Ryan Winchester has a nice post complaining about the stupid password rules that some sites enforce. It’s not that Winchester and the rest of us aren’t in favor of stronger passwords or even that we mind some rules that might help with making them stronger. It’s that the rules don’t actually help make them stronger.

A example makes this clear. A typical rule might be

1. At least 8 characters
2. At least one capital letter
3. At least one lowercase letter
4. At least one number

That seems like it would probably require a strong password but it doesn’t because it allows passwords like Abcd1234, which would be found almost instantly by a good password cracker. Even passwords like Loverboy1982 will be found fairly quickly by a decent password cracker. Notice that while our rule allows these two passwords—and many others—it doesn’t allow passwords like the famous correct horse battery staple which is actually much stronger than even the XKCD cartoon suggests¹.

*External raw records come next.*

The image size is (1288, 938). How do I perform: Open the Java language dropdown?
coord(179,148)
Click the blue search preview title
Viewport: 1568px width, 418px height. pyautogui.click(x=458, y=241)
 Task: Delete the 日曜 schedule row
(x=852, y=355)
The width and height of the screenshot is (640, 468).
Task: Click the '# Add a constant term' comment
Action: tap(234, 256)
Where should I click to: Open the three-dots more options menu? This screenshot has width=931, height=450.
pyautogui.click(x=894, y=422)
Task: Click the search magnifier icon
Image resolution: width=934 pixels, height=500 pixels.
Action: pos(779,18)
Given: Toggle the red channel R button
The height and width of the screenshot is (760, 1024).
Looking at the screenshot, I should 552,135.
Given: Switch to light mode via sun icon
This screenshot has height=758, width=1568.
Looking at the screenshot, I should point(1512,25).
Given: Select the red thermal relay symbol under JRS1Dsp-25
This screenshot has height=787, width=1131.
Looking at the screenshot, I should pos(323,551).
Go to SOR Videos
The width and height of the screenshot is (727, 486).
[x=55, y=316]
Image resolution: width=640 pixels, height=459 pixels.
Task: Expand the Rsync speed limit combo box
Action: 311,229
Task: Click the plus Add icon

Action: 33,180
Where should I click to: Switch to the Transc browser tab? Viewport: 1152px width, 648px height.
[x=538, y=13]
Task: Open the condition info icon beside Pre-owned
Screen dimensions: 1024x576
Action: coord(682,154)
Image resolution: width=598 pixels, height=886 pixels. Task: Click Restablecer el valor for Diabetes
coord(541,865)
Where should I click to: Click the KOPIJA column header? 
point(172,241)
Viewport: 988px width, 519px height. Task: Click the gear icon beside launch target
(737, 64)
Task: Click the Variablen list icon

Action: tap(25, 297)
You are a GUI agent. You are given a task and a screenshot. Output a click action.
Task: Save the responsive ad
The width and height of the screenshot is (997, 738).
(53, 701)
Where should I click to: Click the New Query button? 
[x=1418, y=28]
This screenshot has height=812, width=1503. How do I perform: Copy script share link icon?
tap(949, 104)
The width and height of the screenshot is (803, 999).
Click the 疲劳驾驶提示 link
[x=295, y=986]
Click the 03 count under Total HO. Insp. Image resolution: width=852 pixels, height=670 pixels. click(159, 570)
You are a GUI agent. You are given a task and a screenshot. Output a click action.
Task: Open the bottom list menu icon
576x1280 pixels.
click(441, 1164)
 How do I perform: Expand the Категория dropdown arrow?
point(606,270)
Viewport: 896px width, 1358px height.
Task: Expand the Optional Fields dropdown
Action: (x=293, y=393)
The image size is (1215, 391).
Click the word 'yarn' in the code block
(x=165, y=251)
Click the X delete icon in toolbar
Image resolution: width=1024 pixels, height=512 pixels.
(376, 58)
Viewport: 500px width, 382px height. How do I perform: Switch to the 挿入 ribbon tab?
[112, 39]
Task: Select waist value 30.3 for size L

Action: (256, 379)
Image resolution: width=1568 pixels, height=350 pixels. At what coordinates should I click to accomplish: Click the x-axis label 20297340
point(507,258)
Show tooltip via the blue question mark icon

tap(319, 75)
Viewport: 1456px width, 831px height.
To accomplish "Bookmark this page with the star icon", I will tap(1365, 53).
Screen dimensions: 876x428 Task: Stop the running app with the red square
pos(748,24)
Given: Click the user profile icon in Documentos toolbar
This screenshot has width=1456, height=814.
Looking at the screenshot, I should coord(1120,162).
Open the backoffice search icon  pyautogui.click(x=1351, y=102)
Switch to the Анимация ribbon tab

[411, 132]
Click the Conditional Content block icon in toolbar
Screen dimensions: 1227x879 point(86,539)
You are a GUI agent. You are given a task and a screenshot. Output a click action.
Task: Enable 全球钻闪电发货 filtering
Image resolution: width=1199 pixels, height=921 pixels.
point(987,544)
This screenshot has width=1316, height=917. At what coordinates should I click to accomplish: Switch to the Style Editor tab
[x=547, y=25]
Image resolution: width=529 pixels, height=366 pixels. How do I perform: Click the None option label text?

Read Winchester’s post for more examples and a possible solution (on the server side). As a user, you must use a password manager that will generate long random strings from the full character set. For your master password or in situations where the password manager is too inconvenient or impossible, choose 4–6 random words using a Diceware scheme (It’s important that the words be chosen randomly. Don’t choose any 4 words that pop into your mind.) It’s easy; even a sixth grader can do it.

One final reminder: If a site has rules that restrict the maximum length of your password or what types of characters are legal, it’s a sure sign that their password security is broken and that passwords exposed by an exploit can be easily recovered. Avoid such sites if you can. If you can’t, be sure to use a unique password for that site².

UPDATE: batter → battery